#### Reading text ####

Re: [Fis] Consilience and Structure

From: Stanley N. Salthe <[email protected]>
Date: Sat 13 Nov 2004 - 22:54:40 CET

Malcolm said:

>Dear Rafael, Stan, and others,
>In reply to Stan:
>
>I didn't know that birds apparently have four color cones. But it sounds
>plausible given the co-evolution of colorful fruits and flowers are in part
>"designed" to attract birds. On the other hand, it sounds wrong to conclude
>that "What there is in the world is a mutual construct between external
>objects and a system of interpretance that interacts with those objects."
>It seems mysterious to say that the way that any organism perceives the
>world changes the world itself. It changes their perception of the world.
>It changes the relationship between the world and the organism. But there
>is only one world.
     SS: OK. Yes, I did not mean to make that meaning here. The
world-as-interacted-with is a co-construct of a system of interpretance and
the World.

#### Excerpted records ####

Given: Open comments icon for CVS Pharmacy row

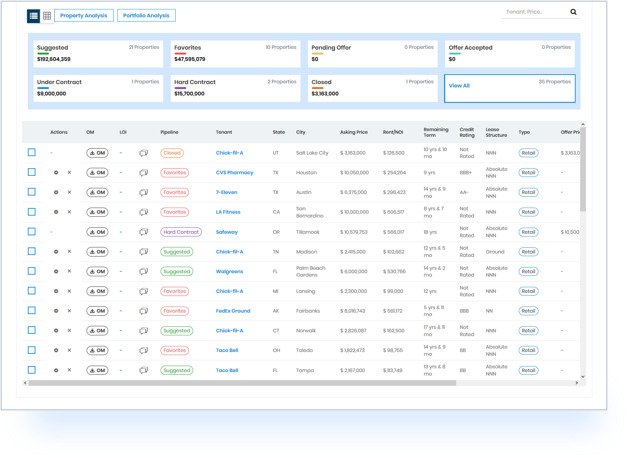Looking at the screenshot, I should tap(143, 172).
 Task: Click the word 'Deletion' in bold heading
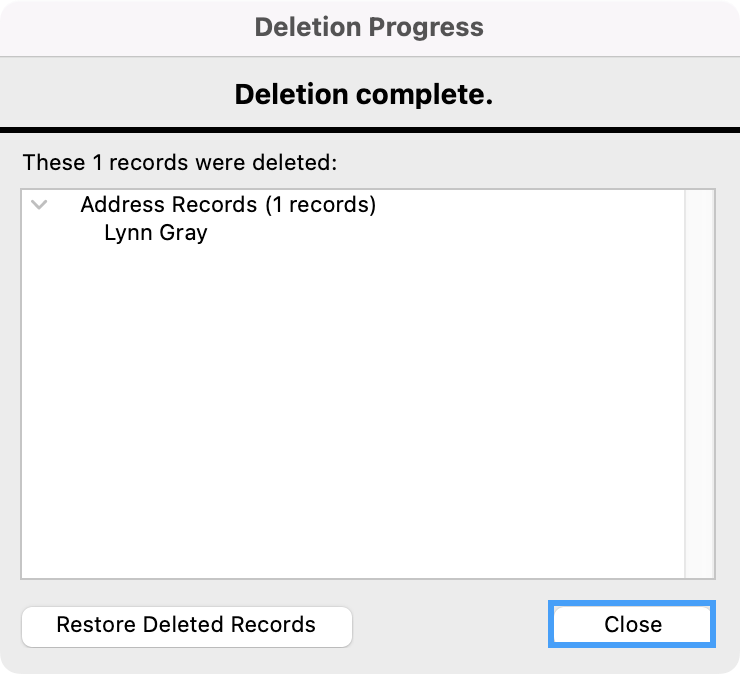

####
#### Excerpted records ####

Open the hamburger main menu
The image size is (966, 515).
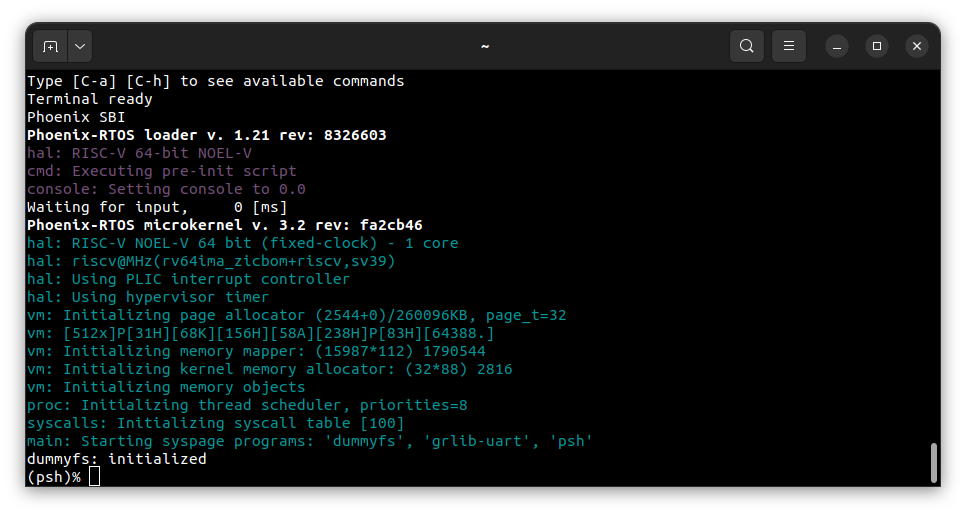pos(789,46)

####

◆ **Exercise 1**
Rewrite the paragraph in the email that begins "I didn't know that birds" as a short bulleted list that keeps its main points.
◆ **Exercise 2**
In the email, what does Stanley N. Salthe call the world-as-interacted-with?
The records aren't needed for this work.

◆ **Problem solution 1**
- Birds apparently have four color cones, which was news to Malcolm.
- This seems plausible because colorful fruits and flowers co-evolved partly to attract birds.
- It seems wrong to conclude that what exists in the world is a mutual construct of external objects and a system of interpretance.
- Saying an organism's way of perceiving changes the world itself seems mysterious. It changes the organism's perception of the world and its relationship to the world.
- There is only one world.

◆ **Problem solution 2**
A co-construct of a system of interpretance and the World.